## Description of the task
Examine each line of the data, and copy the ones containing "computer".

## Collection entries
==*==
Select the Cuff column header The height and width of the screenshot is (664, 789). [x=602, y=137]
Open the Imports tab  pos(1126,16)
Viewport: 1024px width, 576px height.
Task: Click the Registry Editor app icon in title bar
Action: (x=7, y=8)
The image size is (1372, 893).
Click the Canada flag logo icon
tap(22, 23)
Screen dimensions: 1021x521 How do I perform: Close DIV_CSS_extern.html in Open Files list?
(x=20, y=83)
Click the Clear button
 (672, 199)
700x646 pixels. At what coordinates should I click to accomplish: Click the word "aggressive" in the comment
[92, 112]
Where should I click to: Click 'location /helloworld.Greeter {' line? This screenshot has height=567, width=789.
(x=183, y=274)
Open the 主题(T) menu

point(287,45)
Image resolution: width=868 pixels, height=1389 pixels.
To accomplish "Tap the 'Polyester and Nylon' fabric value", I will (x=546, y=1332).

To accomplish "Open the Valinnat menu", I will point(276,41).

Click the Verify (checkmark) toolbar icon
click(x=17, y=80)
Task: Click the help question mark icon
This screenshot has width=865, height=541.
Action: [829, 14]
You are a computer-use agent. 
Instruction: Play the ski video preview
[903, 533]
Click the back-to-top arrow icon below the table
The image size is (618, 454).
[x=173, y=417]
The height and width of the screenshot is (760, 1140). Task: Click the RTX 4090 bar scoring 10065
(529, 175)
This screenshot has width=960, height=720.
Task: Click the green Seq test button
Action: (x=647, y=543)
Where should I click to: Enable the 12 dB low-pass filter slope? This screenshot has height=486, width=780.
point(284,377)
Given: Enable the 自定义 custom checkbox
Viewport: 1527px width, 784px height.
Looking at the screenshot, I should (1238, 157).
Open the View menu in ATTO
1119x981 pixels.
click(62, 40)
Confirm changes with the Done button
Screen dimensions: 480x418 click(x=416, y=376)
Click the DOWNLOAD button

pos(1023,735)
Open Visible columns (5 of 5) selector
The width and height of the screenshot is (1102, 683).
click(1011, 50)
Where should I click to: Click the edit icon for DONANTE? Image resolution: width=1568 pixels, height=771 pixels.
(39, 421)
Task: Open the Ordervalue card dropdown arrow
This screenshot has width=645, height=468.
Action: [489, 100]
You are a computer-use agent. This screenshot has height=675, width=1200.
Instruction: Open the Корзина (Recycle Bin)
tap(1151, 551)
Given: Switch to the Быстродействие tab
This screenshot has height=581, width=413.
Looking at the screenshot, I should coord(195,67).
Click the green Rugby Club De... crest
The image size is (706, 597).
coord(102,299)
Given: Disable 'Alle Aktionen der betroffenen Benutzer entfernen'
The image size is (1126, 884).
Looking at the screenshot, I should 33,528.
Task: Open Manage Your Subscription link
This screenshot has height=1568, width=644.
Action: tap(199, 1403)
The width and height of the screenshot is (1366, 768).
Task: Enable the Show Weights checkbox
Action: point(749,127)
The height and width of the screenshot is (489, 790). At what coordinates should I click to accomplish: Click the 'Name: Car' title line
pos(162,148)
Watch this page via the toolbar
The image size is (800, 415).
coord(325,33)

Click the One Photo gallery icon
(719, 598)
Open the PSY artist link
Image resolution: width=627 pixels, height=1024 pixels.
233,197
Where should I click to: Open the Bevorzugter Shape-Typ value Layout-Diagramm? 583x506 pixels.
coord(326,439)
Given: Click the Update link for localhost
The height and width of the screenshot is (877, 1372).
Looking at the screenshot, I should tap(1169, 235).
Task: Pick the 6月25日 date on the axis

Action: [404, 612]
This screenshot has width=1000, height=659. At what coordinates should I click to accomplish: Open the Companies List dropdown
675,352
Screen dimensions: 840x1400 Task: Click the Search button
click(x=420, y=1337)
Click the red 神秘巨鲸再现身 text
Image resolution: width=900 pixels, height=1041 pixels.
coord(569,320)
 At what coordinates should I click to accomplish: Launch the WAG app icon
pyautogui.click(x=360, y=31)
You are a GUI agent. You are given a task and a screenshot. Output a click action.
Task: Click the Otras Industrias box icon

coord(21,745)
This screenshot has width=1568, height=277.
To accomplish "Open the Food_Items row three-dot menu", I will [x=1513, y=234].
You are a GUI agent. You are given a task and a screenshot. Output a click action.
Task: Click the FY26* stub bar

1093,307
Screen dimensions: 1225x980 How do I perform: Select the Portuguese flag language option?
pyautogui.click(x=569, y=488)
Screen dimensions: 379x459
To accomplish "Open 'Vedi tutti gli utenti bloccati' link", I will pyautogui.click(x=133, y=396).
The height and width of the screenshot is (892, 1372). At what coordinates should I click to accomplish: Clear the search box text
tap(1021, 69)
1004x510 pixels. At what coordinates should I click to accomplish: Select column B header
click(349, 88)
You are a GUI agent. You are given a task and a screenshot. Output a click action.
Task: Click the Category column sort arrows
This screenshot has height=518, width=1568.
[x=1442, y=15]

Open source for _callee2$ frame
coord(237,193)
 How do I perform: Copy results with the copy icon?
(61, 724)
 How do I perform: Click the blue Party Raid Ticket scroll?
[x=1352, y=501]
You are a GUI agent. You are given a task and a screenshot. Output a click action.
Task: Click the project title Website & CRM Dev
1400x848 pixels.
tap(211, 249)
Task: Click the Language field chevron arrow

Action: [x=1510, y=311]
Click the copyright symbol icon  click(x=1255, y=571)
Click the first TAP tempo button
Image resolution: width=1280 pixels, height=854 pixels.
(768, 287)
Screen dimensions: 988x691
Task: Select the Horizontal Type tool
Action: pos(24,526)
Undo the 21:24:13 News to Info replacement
==*==
## Task response
You are a computer-use agent. 
You are a computer-use agent. This screenshot has height=675, width=1200.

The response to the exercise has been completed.